Climate change is damaging South Carolina’s economy and livability. The impacts will get much more severe over time and disproportionately harm disadvantaged communities, who are least responsible for its causes and have fewer resources for adaptation and recovery. Our state and local communities must urgently develop equitable mitigation and resilience plans that incorporate sound science, emerging best practices, and robust stakeholder input. 

The consequences of steady increases in greenhouse gas (GHG) emissions by human activities have been studied exhaustively for decades. More than 97% of climate scientists around the world agree that carbon dioxide and other GHG emissions are driving an increase in average global temperatures. Fossil-fuel combustion is the main source of GHG emissions in the United States. Fortunately, we have a valuable opportunity to drastically cut our emissions and grow our economy by investing in energy efficiency, renewable energy, and clean transportation. 

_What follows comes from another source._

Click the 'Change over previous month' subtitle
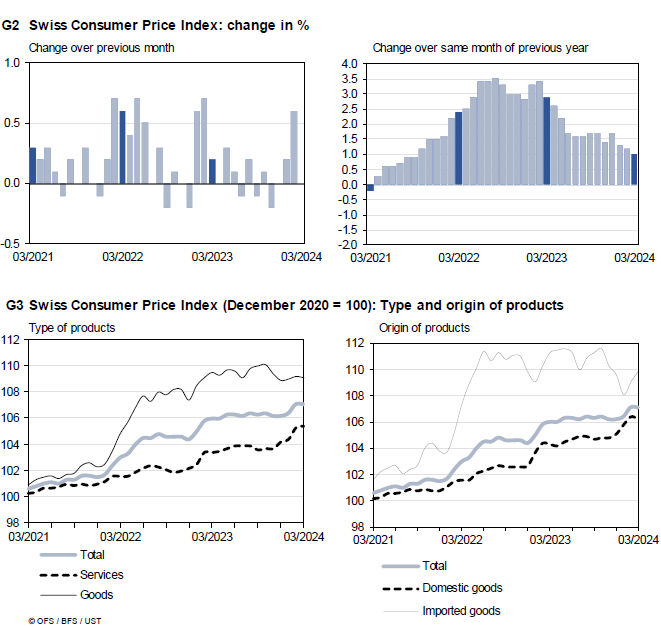 point(103,47)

As of 2021, South Carolina is ranked 28th nationally in per-capita carbon dioxide emissions related to various energy uses. That rate has been trending downward since its peak in 2004, largely thanks to the retirement of coal-fired power plants. Coastal Conservation League is working tirelessly toward accelerating the retirement of our state’s remaining coal plants.  

Methane, also known as natural gas, is another potent GHG that should be more closely monitored, especially as it displaces coal as a fuel source for generating electricity. 

Methane emissions are responsible for about 30% of the rise in global temperatures since the Industrial Revolution, and the energy sector contributes more than a third of those emissions. Methane can leak from every segment of the supply chain, including wellheads, pipelines, and burners. Gas-fired power plants also still emit carbon dioxide at about half the rate of coal-fired power plants.  

Changing weather patterns are expected to expose many sectors of the South Carolina economy to stresses that may significantly undermine their productivity, including tourism, agriculture, forestry, and fisheries. Drought, invasive species, dieback of forests, fish and shellfish reductions, and species loss are but a sampling of the problems associated with a warming climate. Research has shown that natural resources contributed more than $30 billion to the state economy annually and supported more than 200,000 jobs.  

South Carolina is already experiencing notable increases in nighttime and winter temperatures, as well as chronic nuisance flooding due to sea-level rise. In historic downtown Charleston, the average frequency of flood events has increased dramatically since the 1940s, from less than once per year to about 70 times per year. 

With 2,876 miles of coastline and a heavy dependence on coastal tourism-based tax revenue, sea-level rise poses a disproportionate threat to the natural resources and economy of our state. As oceanic warming increases, South Carolina will be faced with more flooding, more shoreline erosion, and further loss of coastal wetlands due to saltwater intrusion. 

At the global scale, climate scientists have documented the continued loss of arctic sea ice, glacial retreat, extreme weather events, and the first decade of the 21st century as the hottest on record. 

Coastal Conservation League is committed to advancing equitable climate policy solutions to protect the people, resources, and natural environment of South Carolina, while doing our part in the global struggle against climate change.